けいれん療法(ECT, electroconvulsive therapy保険収載治療/MST, magnetic seizure therapy治験):全身麻酔をした状態で脳内に0.5秒程度電気刺激を行い、30秒程度の発作活動を引き起こす治療です。重症あるいは難治のうつ病を持つ患者さんの症状を大幅に改善する効果があります。従来のECTでは電流を用いた刺激を行いますが、磁気を用いた刺激を行うMSTの医師主導治験も予定されています。
非侵襲的脳刺激(NBS、non-invasive brain stimulation 臨床研究):微小な電気や磁気で刺激して、脳を傷つけることなく特定の神経回路を調整する治療法です。経頭蓋的な直流電気刺激、交流電気刺激や静磁場刺激といった手法があり、痛んだ脳機能を改善させたり、変調した回路を修復したりする効果を持ちます。摂食症(神経性やせ症)の症状改善や、手術後のせん妄予防、焦点てんかんや認知症の治療を目的とした臨床研究が予定されています。
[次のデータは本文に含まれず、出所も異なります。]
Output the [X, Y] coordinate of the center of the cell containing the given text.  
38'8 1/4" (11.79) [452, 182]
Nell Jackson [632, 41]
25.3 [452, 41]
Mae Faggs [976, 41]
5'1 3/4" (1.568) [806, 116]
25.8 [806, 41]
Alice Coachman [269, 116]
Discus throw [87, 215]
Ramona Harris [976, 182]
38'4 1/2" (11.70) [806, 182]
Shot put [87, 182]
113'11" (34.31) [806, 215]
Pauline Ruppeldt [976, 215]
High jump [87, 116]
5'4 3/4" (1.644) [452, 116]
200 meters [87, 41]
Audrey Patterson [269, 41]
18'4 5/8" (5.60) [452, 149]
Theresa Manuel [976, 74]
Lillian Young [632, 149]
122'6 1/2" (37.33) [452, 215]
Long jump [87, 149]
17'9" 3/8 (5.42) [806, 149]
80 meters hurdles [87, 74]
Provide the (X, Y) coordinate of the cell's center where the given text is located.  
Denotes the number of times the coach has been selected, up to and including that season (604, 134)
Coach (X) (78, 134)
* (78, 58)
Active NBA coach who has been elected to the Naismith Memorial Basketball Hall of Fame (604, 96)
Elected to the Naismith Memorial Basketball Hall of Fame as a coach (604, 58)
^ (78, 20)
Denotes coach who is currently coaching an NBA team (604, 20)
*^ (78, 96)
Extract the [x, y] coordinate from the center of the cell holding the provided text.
定位的頭蓋内脳波(SEEG, stereo-EEG 保険収載治療):難治性焦点てんかんを対象とし、脳に細い脳波電極(深部電極)を複数挿入することで、てんかん発作がどこから始まり、どのように広がるのかを詳しく調べます。綿密な計画を行い、脳神経外科医が精密かつ高度な技術で電極を留置する、てんかん外科治療のために重要な最先端の評価法です。このSEEGで得られた情報を基に、てんかん焦点切除術や離断術などの根治的脳外科手術を行い、発作の抑制・改善を目指します。
脳室腹腔シャント術(VPS, ventriculo-peritoneal shunt)・腰椎腹腔シャント術(LPS, lumbo-peritoneal shunt 保険収載治療):特発性正常圧水頭症(iNPH)の患者さんを対象とした治療です。VPSは、脳室に細いカテーテルを留置し、過剰な脳脊髄液を腹腔へ排出する方法です。一方、LPSは、腰椎のくも膜下腔にカテーテルを留置して腹腔へ導く方法です。iNPHでは脳脊髄液の循環障害により脳室が拡大し、歩行障害、認知機能低下、尿失禁などの症状を呈しますが、シャント術を適切に行うことで症状の改善、患者さんの生活の質(QOL)の向上が期待できます。